» **INSTRUCTIONS TO FOLLOW**
Which lines mention "resolution"? Show each one from the listing.

» **DATA SHOWN**
=-=-=-=-=

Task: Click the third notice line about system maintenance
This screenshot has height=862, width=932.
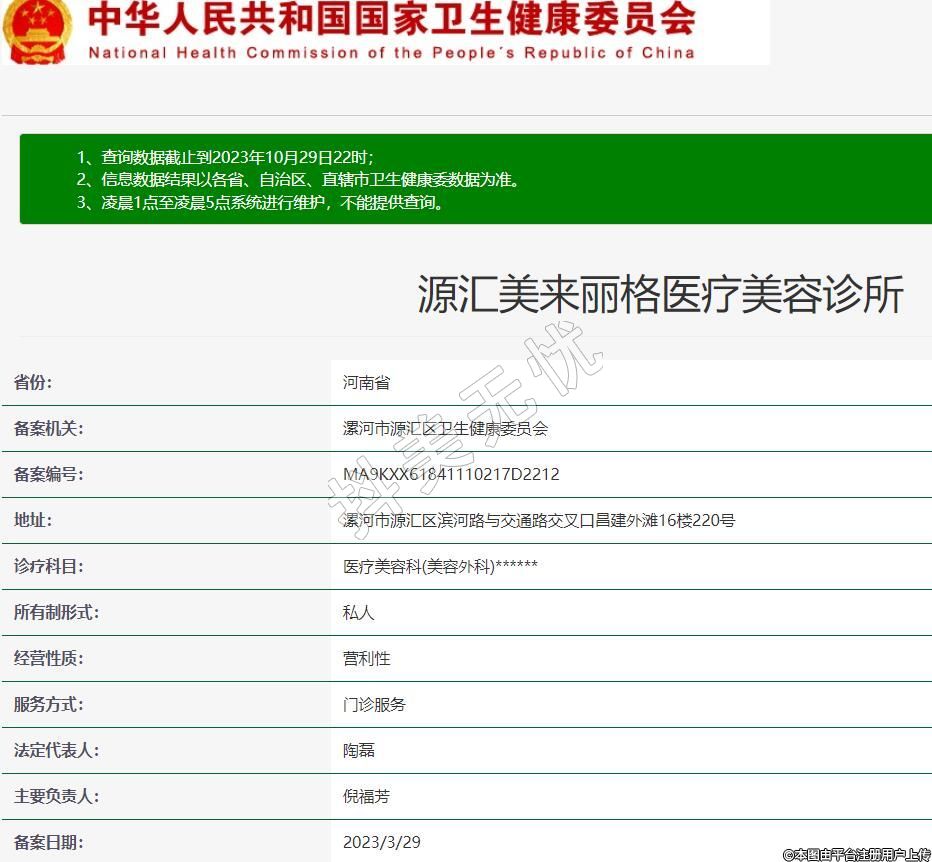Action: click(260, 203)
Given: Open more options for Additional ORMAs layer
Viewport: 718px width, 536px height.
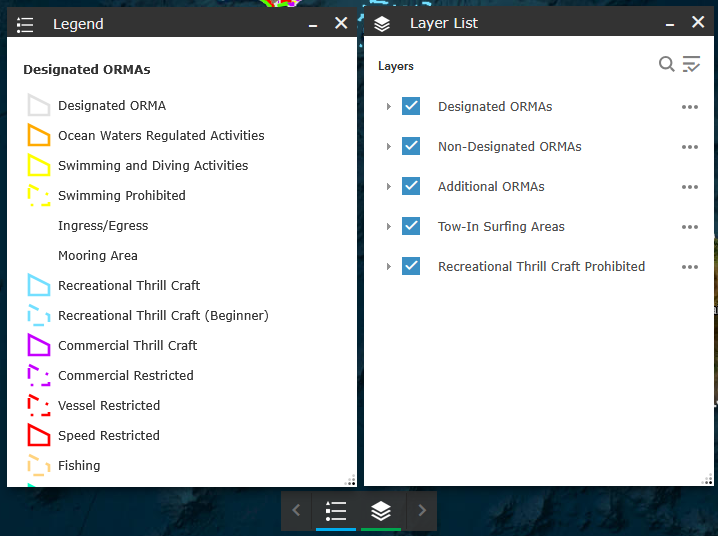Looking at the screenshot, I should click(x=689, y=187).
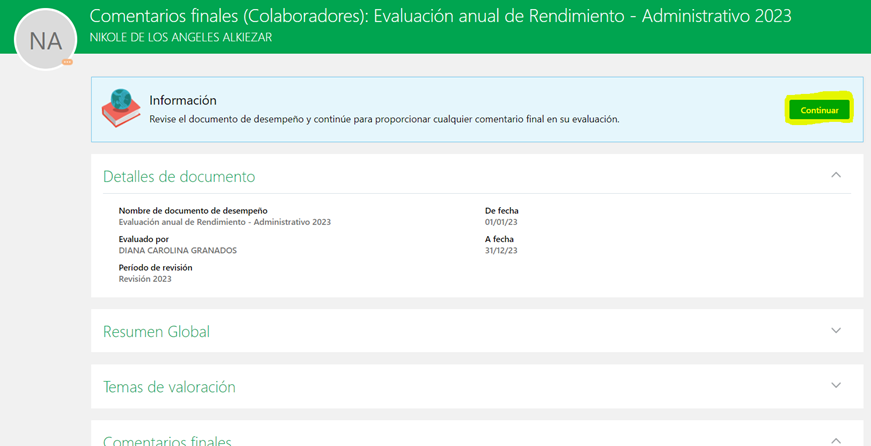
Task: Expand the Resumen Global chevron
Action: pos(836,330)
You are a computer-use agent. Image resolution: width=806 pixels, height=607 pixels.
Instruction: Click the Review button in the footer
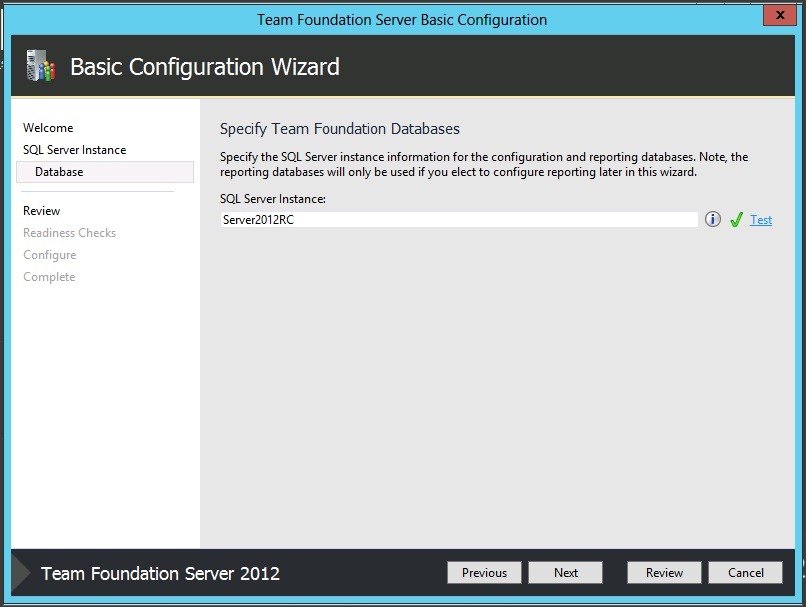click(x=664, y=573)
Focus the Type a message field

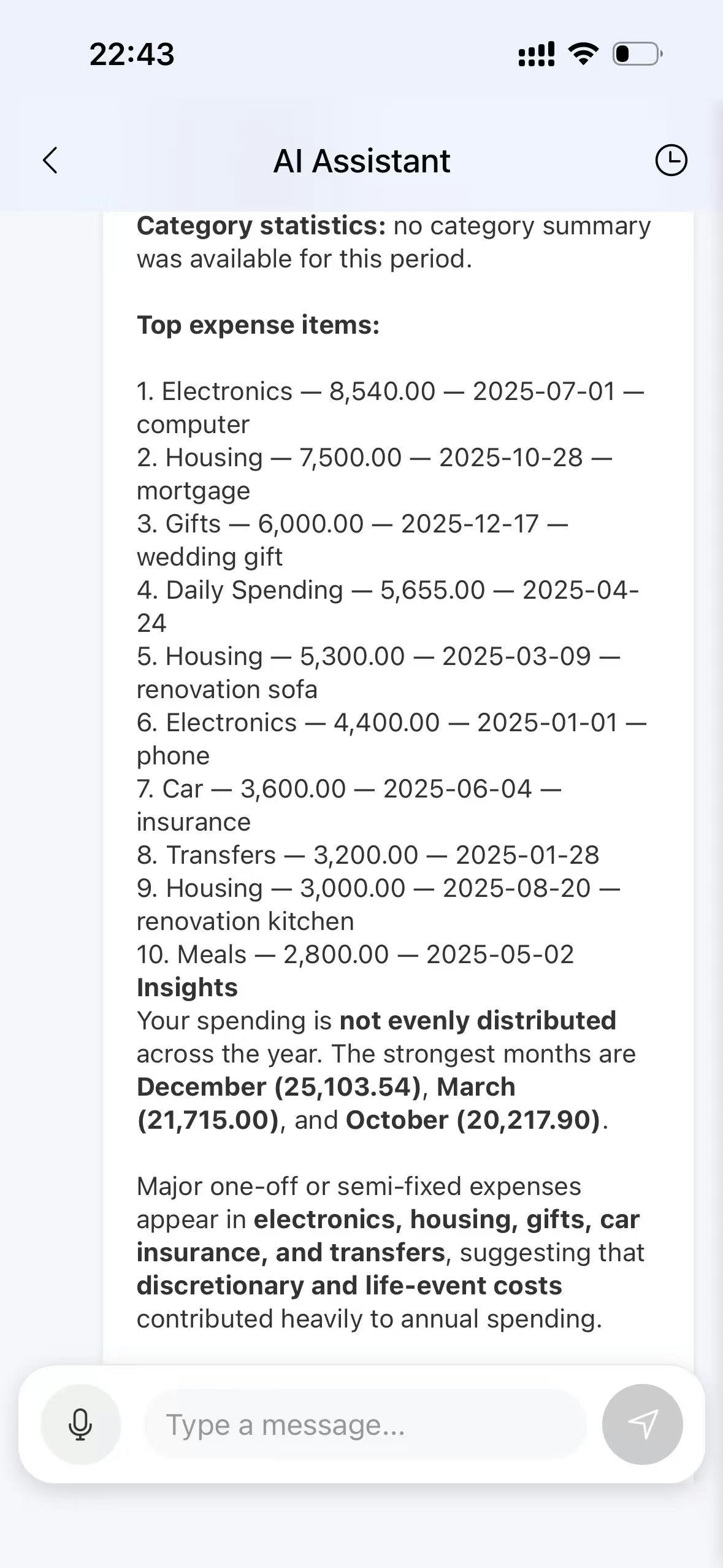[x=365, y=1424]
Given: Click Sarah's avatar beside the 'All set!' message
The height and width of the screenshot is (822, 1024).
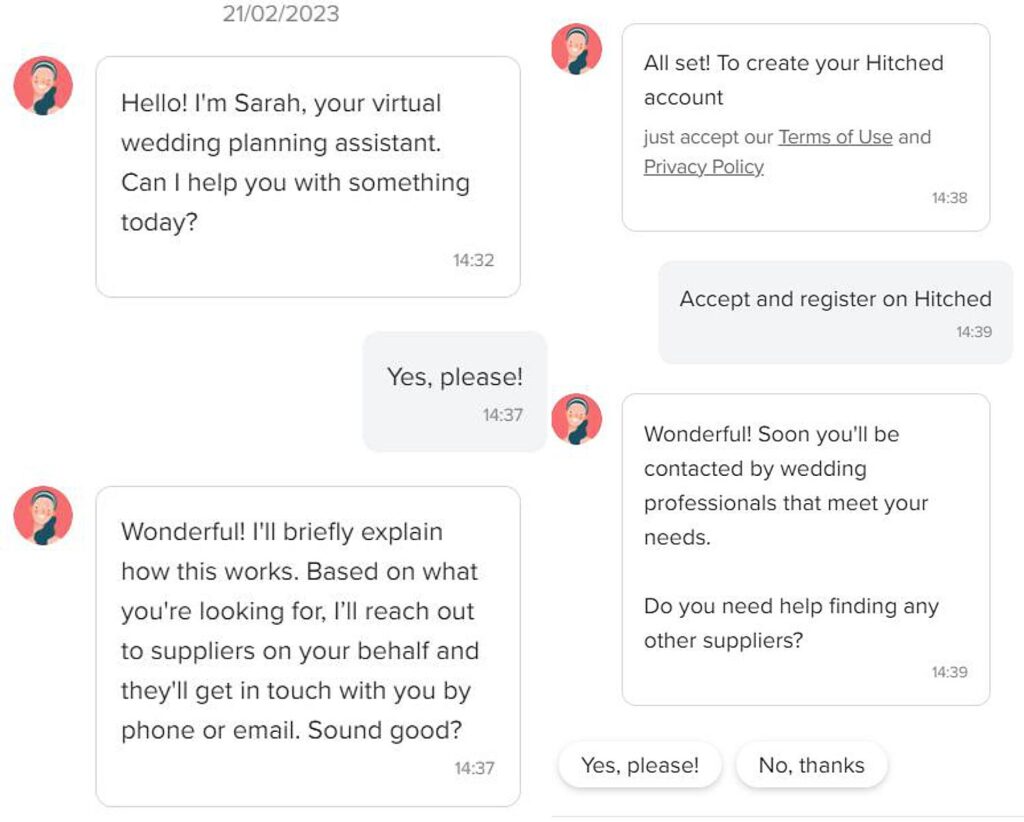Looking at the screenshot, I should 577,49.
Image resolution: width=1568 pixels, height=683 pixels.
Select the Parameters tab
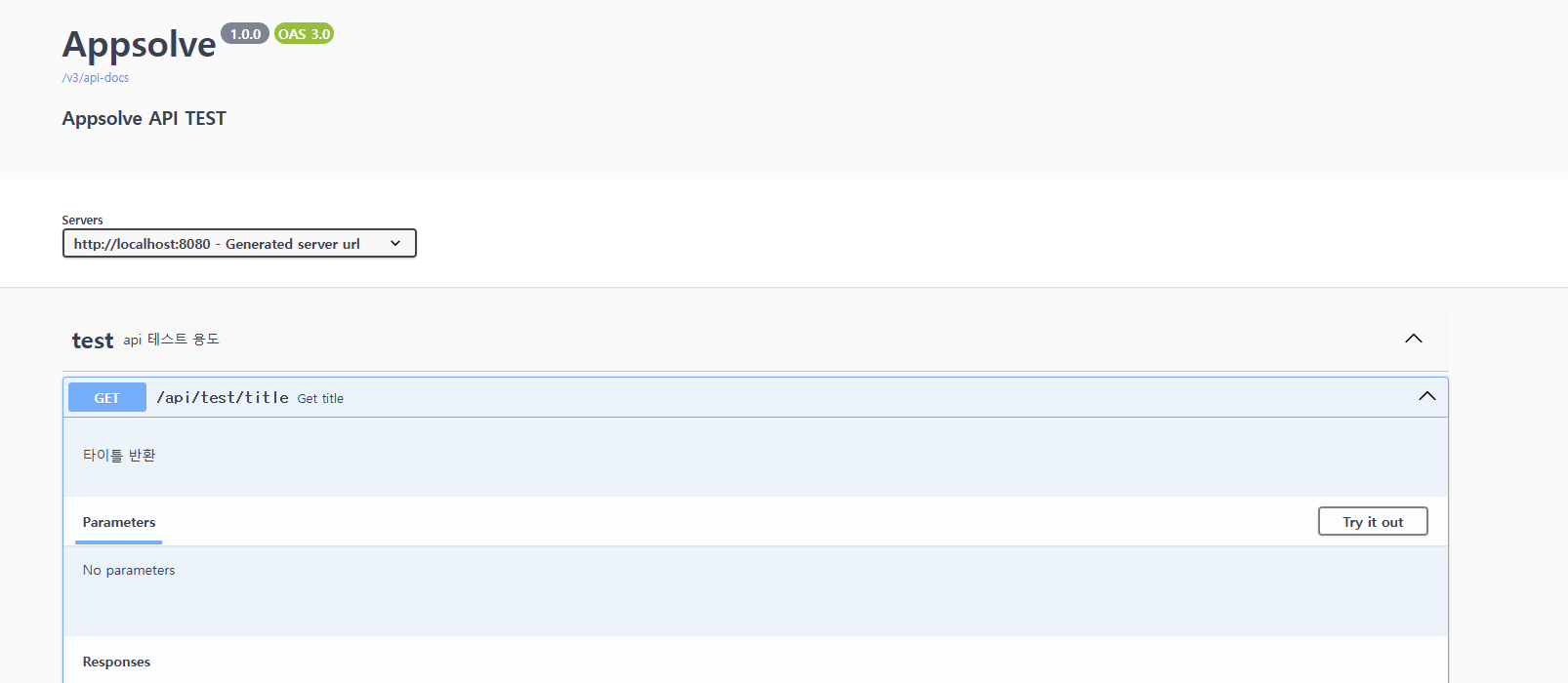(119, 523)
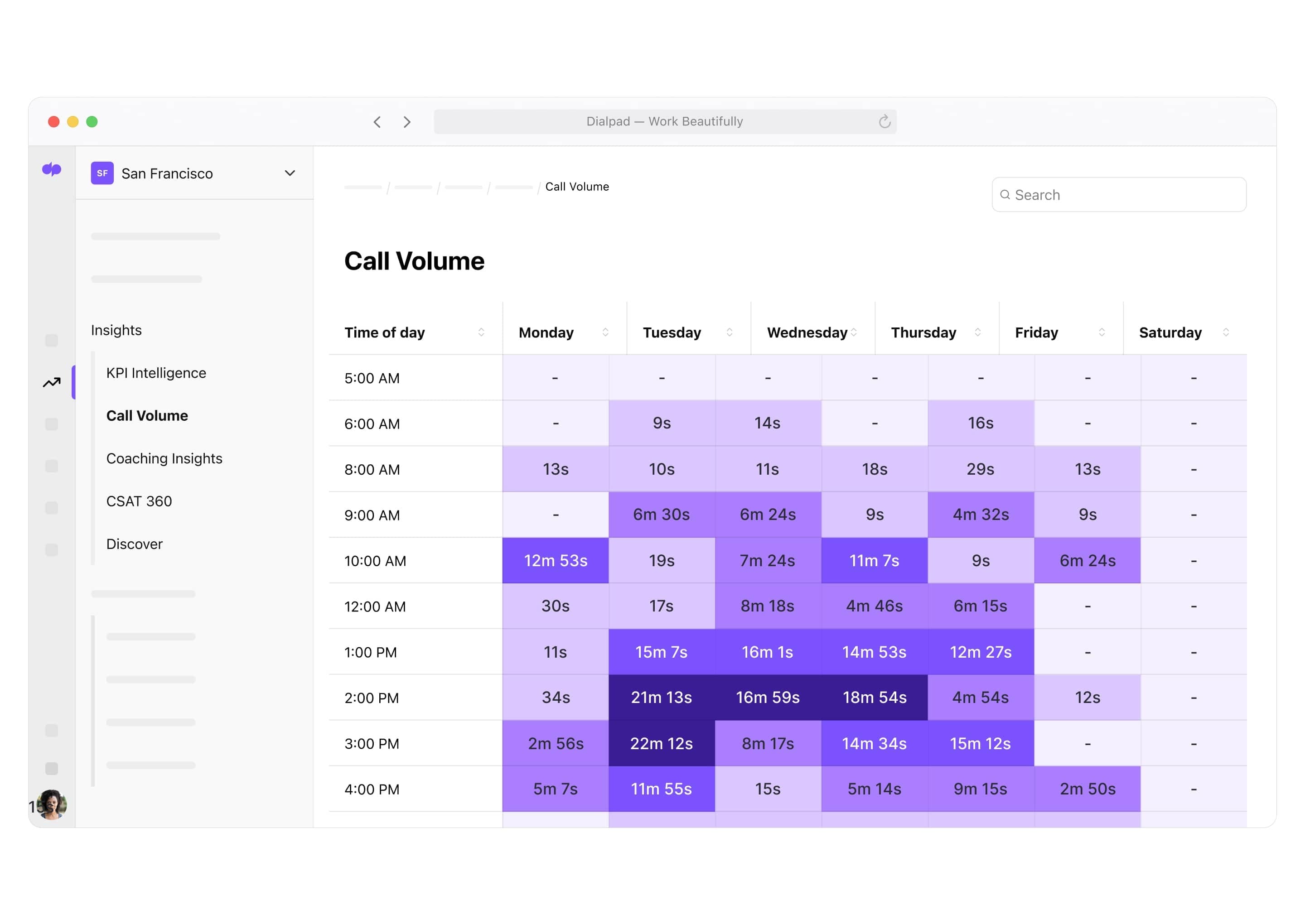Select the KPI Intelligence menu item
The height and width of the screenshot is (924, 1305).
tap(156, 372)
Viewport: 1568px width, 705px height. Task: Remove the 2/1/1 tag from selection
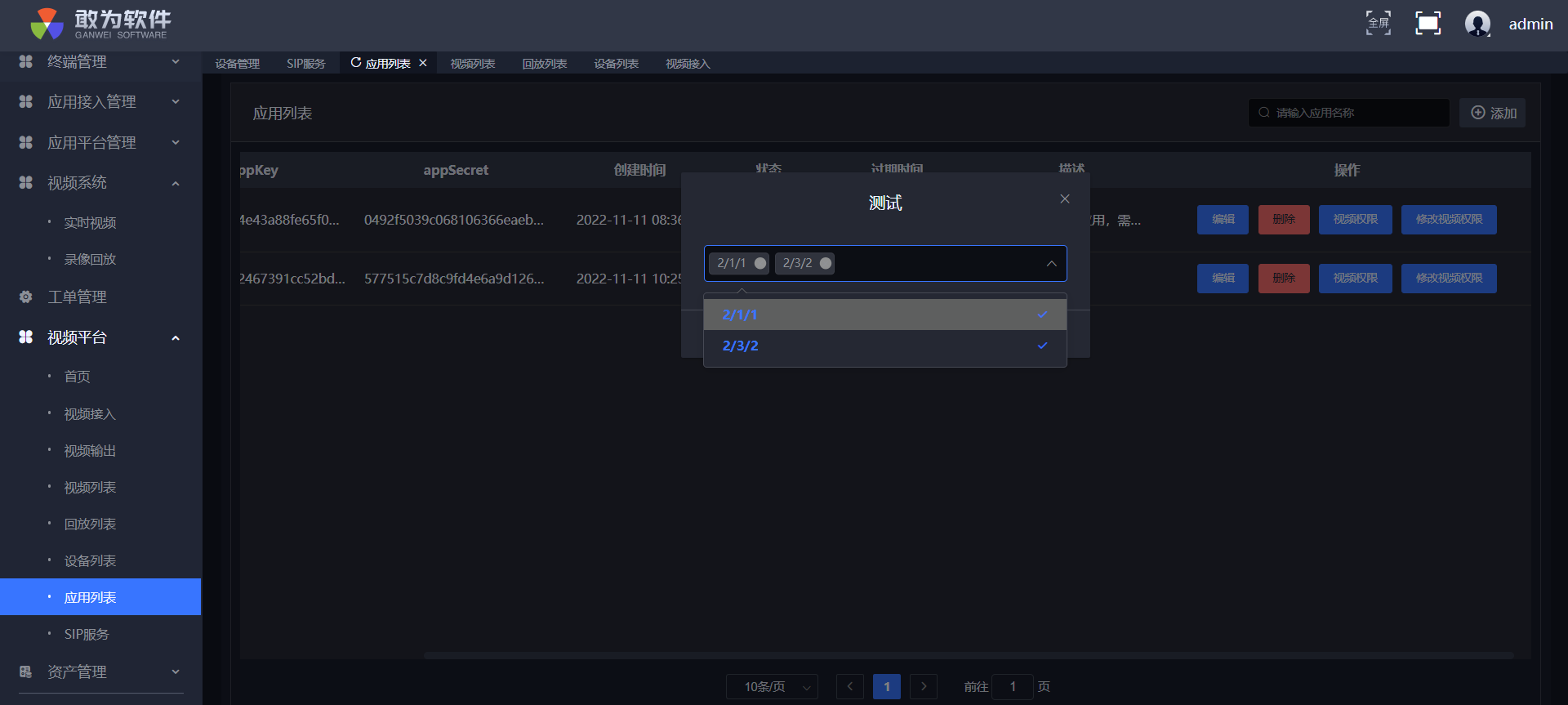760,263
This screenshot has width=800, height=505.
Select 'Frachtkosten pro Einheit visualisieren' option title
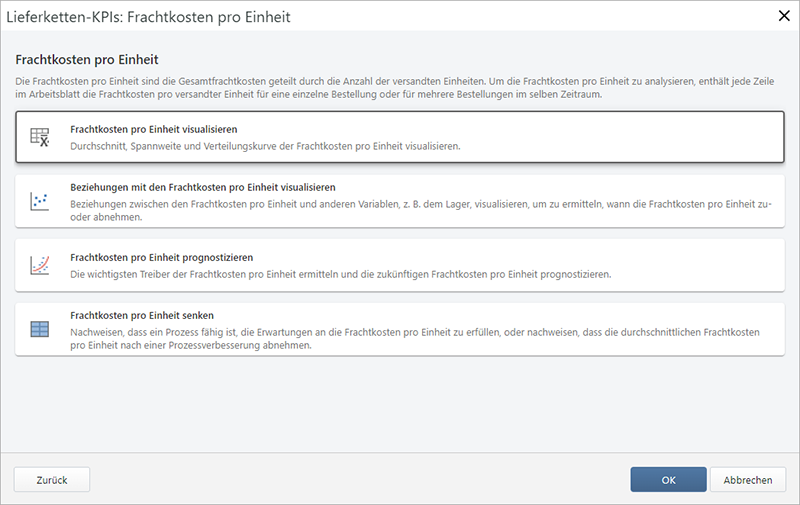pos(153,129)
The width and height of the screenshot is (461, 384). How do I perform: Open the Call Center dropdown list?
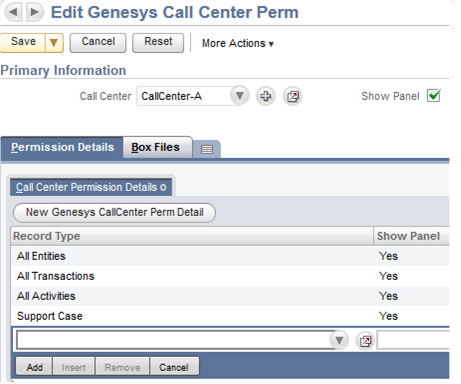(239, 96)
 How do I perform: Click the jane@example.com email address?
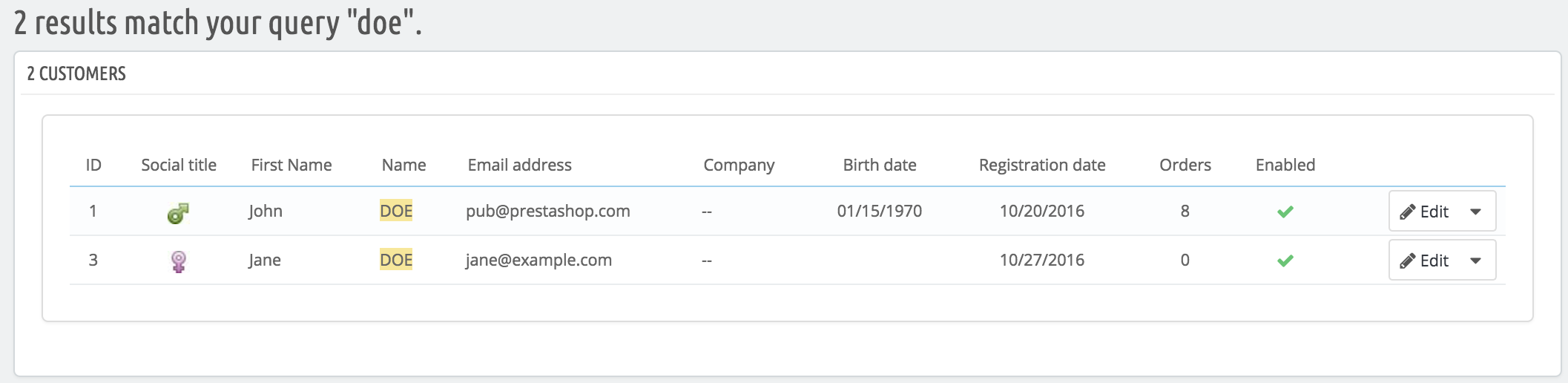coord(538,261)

=-=-=-=-=

» **RESPONSE TO THE EXERCISE**
You are a computer-use agent. Image resolution: width=806 pixels, height=607 pixels.
Image resolution: width=1568 pixels, height=683 pixels.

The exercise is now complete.